1 tablespoon olive oil
5 tablespoons minced onion
6 oz canned tuna, packed in olive oil
4 oz goat cheese
3 oz pimento-stuffed olives, chopped
5 tablespoons toasted pine nuts
5 tablespoons capers, chopped
1 teaspoon paprika
Salt and pepper, to taste.
2 cloves garlic, peeled and minced
16 oz puff pastry, defrosted if frozen
Heat the olive oil in a skillet over medium heat. Add the onion and garlic and sauté for about 5 minutes or until softened. Remove from the heat and set aside.
Using a fork, mash the tuna with the onion, garlic, goat cheese, pimento-stuffed olives, pine nuts, capers, paprika, salt, and pepper. Set aside.

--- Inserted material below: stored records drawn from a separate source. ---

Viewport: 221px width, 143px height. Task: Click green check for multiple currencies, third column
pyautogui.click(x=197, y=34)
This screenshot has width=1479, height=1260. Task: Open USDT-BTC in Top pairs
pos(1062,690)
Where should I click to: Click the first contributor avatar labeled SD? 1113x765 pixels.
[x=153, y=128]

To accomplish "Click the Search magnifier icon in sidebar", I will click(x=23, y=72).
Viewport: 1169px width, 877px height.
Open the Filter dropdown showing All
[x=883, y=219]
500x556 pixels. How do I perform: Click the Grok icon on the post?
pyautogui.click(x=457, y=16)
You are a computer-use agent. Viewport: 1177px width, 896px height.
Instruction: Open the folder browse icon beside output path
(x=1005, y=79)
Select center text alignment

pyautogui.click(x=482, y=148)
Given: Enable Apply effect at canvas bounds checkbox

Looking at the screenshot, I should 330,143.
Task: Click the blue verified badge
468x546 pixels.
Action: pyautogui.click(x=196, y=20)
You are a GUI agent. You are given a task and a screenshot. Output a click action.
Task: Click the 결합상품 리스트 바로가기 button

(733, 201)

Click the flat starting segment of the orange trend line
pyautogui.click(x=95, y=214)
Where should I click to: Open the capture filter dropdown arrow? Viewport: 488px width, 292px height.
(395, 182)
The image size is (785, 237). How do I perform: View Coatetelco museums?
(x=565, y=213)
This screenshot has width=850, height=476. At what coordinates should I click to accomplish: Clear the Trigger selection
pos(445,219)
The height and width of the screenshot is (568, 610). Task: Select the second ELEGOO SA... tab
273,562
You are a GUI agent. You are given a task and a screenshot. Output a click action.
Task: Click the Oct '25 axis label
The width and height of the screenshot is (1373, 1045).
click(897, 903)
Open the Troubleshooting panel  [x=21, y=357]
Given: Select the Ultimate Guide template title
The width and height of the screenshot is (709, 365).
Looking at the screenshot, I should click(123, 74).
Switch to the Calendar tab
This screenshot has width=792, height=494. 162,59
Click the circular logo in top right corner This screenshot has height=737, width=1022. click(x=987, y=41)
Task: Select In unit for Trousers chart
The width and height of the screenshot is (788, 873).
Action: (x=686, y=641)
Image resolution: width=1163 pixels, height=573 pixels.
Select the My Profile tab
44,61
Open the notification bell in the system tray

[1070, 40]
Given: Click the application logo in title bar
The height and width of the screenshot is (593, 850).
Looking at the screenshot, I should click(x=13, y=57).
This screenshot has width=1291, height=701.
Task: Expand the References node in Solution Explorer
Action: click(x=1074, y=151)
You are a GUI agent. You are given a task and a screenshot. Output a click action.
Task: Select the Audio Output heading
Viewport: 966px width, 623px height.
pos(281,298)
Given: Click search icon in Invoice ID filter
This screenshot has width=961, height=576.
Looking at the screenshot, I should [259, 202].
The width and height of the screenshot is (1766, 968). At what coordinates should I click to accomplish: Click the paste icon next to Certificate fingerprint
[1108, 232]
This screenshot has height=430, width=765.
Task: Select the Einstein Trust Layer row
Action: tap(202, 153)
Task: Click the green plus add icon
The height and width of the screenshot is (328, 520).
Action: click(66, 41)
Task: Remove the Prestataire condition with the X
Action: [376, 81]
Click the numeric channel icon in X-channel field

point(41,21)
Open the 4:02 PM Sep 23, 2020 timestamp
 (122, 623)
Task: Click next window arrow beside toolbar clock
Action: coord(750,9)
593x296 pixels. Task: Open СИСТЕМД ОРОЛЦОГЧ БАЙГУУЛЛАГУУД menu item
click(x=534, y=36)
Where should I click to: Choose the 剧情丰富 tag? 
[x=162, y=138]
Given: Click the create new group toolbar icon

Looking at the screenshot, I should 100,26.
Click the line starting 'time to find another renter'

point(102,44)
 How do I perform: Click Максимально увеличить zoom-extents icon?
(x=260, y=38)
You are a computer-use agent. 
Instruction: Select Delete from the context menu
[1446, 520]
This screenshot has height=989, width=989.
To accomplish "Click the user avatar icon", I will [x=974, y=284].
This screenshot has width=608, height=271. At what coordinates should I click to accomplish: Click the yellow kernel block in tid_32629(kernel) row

On a floured surface, roll out the pastry to 1/8 inch thickness. Using a 3-inch cookie cutter, cut out as many dough circles as the dough will allow, rerolling the dough sheets if necessary. Cupping each dough round in your hand, spoon about 1 teaspoon of the filing into the center of each dough round, then brush the edges with a little water. fold the dough over the mixture to form a crescent. Pinch the edges of crescent to seal the dough closed. Use the back of a fork to further press the edges of the dough together.